Task data Start Marker

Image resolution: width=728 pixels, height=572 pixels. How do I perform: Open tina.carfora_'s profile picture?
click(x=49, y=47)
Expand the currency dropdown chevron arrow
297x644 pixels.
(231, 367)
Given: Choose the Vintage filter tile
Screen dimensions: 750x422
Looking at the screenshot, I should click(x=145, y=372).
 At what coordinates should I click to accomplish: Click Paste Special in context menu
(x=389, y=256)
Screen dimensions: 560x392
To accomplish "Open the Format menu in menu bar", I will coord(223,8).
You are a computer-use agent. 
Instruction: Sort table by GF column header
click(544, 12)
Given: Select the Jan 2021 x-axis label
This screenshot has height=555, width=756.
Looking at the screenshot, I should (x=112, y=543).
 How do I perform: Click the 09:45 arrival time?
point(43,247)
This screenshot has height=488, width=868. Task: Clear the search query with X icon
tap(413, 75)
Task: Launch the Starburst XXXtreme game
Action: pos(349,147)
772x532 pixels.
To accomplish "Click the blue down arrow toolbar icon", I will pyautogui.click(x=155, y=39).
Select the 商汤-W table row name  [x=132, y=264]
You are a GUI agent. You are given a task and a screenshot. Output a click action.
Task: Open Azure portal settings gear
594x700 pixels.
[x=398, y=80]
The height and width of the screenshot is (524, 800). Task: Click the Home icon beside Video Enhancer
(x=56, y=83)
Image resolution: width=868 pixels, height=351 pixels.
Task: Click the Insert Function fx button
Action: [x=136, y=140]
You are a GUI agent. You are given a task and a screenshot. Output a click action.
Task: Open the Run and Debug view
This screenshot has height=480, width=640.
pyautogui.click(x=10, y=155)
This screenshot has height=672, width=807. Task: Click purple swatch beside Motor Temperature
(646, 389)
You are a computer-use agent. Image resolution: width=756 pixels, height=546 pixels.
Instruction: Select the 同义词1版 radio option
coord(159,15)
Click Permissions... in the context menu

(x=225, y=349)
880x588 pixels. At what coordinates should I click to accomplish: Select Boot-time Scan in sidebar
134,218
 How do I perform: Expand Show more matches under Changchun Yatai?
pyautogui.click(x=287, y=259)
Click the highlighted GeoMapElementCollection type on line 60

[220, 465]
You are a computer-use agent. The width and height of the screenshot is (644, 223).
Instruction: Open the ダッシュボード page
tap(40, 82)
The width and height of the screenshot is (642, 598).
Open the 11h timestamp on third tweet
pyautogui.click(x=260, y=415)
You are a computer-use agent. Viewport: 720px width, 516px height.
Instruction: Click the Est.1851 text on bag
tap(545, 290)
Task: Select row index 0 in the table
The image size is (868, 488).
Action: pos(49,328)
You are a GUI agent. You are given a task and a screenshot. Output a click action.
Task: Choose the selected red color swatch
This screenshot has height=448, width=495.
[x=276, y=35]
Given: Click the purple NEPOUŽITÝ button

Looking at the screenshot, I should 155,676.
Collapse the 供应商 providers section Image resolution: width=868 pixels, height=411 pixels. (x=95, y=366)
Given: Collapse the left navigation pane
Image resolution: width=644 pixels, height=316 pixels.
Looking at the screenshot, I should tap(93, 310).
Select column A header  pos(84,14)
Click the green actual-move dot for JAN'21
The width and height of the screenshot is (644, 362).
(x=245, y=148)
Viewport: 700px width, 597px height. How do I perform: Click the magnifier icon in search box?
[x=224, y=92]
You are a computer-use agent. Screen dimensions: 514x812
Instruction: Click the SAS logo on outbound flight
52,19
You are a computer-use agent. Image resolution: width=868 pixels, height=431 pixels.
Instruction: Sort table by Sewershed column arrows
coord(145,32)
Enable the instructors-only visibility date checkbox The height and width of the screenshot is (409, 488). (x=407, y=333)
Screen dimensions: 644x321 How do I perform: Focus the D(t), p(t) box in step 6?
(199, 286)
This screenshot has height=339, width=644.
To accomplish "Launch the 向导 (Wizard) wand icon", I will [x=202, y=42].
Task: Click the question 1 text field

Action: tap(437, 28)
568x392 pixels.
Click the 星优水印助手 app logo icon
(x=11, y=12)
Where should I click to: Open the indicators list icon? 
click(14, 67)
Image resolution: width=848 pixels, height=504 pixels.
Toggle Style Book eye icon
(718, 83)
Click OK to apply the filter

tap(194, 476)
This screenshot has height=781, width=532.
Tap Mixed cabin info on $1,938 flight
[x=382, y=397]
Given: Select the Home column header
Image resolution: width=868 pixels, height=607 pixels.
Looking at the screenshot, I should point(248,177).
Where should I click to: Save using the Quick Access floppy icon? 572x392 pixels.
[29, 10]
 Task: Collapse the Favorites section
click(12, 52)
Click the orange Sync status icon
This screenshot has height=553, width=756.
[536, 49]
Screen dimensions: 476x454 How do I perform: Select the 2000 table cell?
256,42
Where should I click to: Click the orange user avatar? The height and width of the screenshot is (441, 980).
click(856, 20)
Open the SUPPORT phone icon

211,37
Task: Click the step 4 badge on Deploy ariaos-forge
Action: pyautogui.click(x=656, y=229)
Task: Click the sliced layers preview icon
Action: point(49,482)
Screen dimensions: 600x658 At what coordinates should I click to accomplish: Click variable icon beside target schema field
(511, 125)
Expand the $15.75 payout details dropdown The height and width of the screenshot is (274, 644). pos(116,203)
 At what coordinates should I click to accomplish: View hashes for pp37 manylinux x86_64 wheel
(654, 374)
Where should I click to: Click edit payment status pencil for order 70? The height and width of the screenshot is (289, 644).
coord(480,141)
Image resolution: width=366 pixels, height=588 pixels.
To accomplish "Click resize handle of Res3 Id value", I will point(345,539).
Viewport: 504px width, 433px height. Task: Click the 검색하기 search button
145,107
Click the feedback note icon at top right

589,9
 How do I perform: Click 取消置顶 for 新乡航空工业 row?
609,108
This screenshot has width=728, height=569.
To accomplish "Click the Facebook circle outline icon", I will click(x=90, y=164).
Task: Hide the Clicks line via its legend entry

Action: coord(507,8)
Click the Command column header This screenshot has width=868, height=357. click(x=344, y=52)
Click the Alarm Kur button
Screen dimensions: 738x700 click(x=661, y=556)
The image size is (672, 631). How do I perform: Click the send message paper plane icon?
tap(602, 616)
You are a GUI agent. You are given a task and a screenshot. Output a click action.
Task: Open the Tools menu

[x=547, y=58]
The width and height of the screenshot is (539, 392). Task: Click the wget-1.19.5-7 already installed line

Task data End Marker

* **Directions**
All of the material must be written out again without any change.

* **Exercise output**
Image resolution: width=728 pixels, height=572 pixels. How do I perform: Open tina.carfora_'s profile picture?
click(x=49, y=47)
Expand the currency dropdown chevron arrow
297x644 pixels.
(231, 367)
Given: Choose the Vintage filter tile
Screen dimensions: 750x422
Looking at the screenshot, I should click(x=145, y=372).
 At what coordinates should I click to accomplish: Click Paste Special in context menu
(x=389, y=256)
Screen dimensions: 560x392
To accomplish "Open the Format menu in menu bar", I will coord(223,8).
You are a computer-use agent. 
Instruction: Sort table by GF column header
click(544, 12)
Given: Select the Jan 2021 x-axis label
This screenshot has height=555, width=756.
Looking at the screenshot, I should (x=112, y=543).
 How do I perform: Click the 09:45 arrival time?
point(43,247)
This screenshot has height=488, width=868. Task: Clear the search query with X icon
tap(413, 75)
Task: Launch the Starburst XXXtreme game
Action: pos(349,147)
772x532 pixels.
To accomplish "Click the blue down arrow toolbar icon", I will pyautogui.click(x=155, y=39).
Select the 商汤-W table row name  [x=132, y=264]
You are a GUI agent. You are given a task and a screenshot. Output a click action.
Task: Open Azure portal settings gear
594x700 pixels.
[x=398, y=80]
The height and width of the screenshot is (524, 800). Task: Click the Home icon beside Video Enhancer
(x=56, y=83)
Image resolution: width=868 pixels, height=351 pixels.
Task: Click the Insert Function fx button
Action: [x=136, y=140]
You are a GUI agent. You are given a task and a screenshot. Output a click action.
Task: Open the Run and Debug view
This screenshot has height=480, width=640.
pyautogui.click(x=10, y=155)
This screenshot has height=672, width=807. Task: Click purple swatch beside Motor Temperature
(646, 389)
You are a computer-use agent. Image resolution: width=756 pixels, height=546 pixels.
Instruction: Select the 同义词1版 radio option
coord(159,15)
Click Permissions... in the context menu

(x=225, y=349)
880x588 pixels. At what coordinates should I click to accomplish: Select Boot-time Scan in sidebar
134,218
 How do I perform: Expand Show more matches under Changchun Yatai?
pyautogui.click(x=287, y=259)
Click the highlighted GeoMapElementCollection type on line 60

[220, 465]
You are a computer-use agent. The width and height of the screenshot is (644, 223).
Instruction: Open the ダッシュボード page
tap(40, 82)
The width and height of the screenshot is (642, 598).
Open the 11h timestamp on third tweet
pyautogui.click(x=260, y=415)
You are a computer-use agent. Viewport: 720px width, 516px height.
Instruction: Click the Est.1851 text on bag
tap(545, 290)
Task: Select row index 0 in the table
The image size is (868, 488).
Action: pos(49,328)
You are a GUI agent. You are given a task and a screenshot. Output a click action.
Task: Choose the selected red color swatch
This screenshot has height=448, width=495.
[x=276, y=35]
Given: Click the purple NEPOUŽITÝ button

Looking at the screenshot, I should 155,676.
Collapse the 供应商 providers section Image resolution: width=868 pixels, height=411 pixels. (x=95, y=366)
Given: Collapse the left navigation pane
Image resolution: width=644 pixels, height=316 pixels.
Looking at the screenshot, I should tap(93, 310).
Select column A header  pos(84,14)
Click the green actual-move dot for JAN'21
The width and height of the screenshot is (644, 362).
(x=245, y=148)
Viewport: 700px width, 597px height. How do I perform: Click the magnifier icon in search box?
[x=224, y=92]
You are a computer-use agent. Screen dimensions: 514x812
Instruction: Click the SAS logo on outbound flight
52,19
You are a computer-use agent. Image resolution: width=868 pixels, height=431 pixels.
Instruction: Sort table by Sewershed column arrows
coord(145,32)
Enable the instructors-only visibility date checkbox The height and width of the screenshot is (409, 488). (x=407, y=333)
Screen dimensions: 644x321 How do I perform: Focus the D(t), p(t) box in step 6?
(199, 286)
This screenshot has height=339, width=644.
To accomplish "Launch the 向导 (Wizard) wand icon", I will [x=202, y=42].
Task: Click the question 1 text field

Action: tap(437, 28)
568x392 pixels.
Click the 星优水印助手 app logo icon
(x=11, y=12)
Where should I click to: Open the indicators list icon? 
click(14, 67)
Image resolution: width=848 pixels, height=504 pixels.
Toggle Style Book eye icon
(718, 83)
Click OK to apply the filter

tap(194, 476)
This screenshot has height=781, width=532.
Tap Mixed cabin info on $1,938 flight
[x=382, y=397]
Given: Select the Home column header
Image resolution: width=868 pixels, height=607 pixels.
Looking at the screenshot, I should point(248,177).
Where should I click to: Save using the Quick Access floppy icon? 572x392 pixels.
[29, 10]
 Task: Collapse the Favorites section
click(12, 52)
Click the orange Sync status icon
This screenshot has height=553, width=756.
[536, 49]
Screen dimensions: 476x454 How do I perform: Select the 2000 table cell?
256,42
Where should I click to: Click the orange user avatar? The height and width of the screenshot is (441, 980).
click(856, 20)
Open the SUPPORT phone icon

211,37
Task: Click the step 4 badge on Deploy ariaos-forge
Action: pyautogui.click(x=656, y=229)
Task: Click the sliced layers preview icon
Action: point(49,482)
Screen dimensions: 600x658 At what coordinates should I click to accomplish: Click variable icon beside target schema field
(511, 125)
Expand the $15.75 payout details dropdown The height and width of the screenshot is (274, 644). pos(116,203)
 At what coordinates should I click to accomplish: View hashes for pp37 manylinux x86_64 wheel
(654, 374)
Where should I click to: Click edit payment status pencil for order 70? The height and width of the screenshot is (289, 644).
coord(480,141)
Image resolution: width=366 pixels, height=588 pixels.
To accomplish "Click resize handle of Res3 Id value", I will point(345,539).
Viewport: 504px width, 433px height. Task: Click the 검색하기 search button
145,107
Click the feedback note icon at top right

589,9
 How do I perform: Click 取消置顶 for 新乡航空工业 row?
609,108
This screenshot has width=728, height=569.
To accomplish "Click the Facebook circle outline icon", I will click(x=90, y=164).
Task: Hide the Clicks line via its legend entry

Action: coord(507,8)
Click the Command column header This screenshot has width=868, height=357. click(x=344, y=52)
Click the Alarm Kur button
Screen dimensions: 738x700 click(x=661, y=556)
The image size is (672, 631). How do I perform: Click the send message paper plane icon?
tap(602, 616)
You are a GUI agent. You are given a task and a screenshot. Output a click action.
Task: Open the Tools menu

[x=547, y=58]
The width and height of the screenshot is (539, 392). Task: Click the wget-1.19.5-7 already installed line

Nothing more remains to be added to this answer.